■ Work order
Everything from the line with "Task: Select the 総差枚 header cell" to the end of the data below must be returned exactly as it is, and nothing besides.

■ Extracted records
--- START ---
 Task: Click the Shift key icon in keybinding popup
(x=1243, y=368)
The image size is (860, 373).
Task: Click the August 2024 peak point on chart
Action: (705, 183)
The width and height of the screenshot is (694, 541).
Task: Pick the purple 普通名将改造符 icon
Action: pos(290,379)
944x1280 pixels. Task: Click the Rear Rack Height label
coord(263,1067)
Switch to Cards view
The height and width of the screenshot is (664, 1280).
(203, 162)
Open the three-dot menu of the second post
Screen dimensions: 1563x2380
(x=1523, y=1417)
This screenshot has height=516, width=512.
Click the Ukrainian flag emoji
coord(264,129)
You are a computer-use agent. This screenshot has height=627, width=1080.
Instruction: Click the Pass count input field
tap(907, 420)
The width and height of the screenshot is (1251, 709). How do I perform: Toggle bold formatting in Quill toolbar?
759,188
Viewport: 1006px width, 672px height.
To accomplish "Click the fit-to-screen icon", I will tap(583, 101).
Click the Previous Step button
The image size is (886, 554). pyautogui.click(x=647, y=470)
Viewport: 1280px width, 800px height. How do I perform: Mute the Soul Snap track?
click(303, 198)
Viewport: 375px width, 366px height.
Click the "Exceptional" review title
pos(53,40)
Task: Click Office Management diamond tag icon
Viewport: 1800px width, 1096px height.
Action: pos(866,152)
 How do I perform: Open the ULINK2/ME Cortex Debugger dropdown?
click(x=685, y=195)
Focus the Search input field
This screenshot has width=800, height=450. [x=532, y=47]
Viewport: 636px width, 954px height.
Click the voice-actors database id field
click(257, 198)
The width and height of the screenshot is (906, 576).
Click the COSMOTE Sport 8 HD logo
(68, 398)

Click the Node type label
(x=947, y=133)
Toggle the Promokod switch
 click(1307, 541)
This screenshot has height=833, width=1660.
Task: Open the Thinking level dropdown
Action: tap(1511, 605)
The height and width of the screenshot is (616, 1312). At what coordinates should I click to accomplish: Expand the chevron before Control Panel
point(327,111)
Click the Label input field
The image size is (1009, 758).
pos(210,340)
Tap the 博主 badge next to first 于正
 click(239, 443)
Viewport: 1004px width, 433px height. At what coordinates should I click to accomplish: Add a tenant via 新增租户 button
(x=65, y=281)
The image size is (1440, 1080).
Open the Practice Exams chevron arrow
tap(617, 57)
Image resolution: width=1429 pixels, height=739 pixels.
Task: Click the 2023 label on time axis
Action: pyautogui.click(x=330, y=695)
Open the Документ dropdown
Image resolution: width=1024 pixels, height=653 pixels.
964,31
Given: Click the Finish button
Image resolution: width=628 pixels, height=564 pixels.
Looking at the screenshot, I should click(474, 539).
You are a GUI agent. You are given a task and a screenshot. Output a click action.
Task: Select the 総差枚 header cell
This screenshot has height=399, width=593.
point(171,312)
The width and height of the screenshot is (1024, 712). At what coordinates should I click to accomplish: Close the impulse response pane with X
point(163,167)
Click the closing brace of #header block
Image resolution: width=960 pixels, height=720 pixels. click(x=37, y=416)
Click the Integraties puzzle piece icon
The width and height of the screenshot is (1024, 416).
--- END ---
■ Answer section
Task: Select the 総差枚 header cell
This screenshot has height=399, width=593.
point(171,312)
The width and height of the screenshot is (1024, 712). At what coordinates should I click to accomplish: Close the impulse response pane with X
point(163,167)
Click the closing brace of #header block
Image resolution: width=960 pixels, height=720 pixels. click(x=37, y=416)
Click the Integraties puzzle piece icon
The width and height of the screenshot is (1024, 416).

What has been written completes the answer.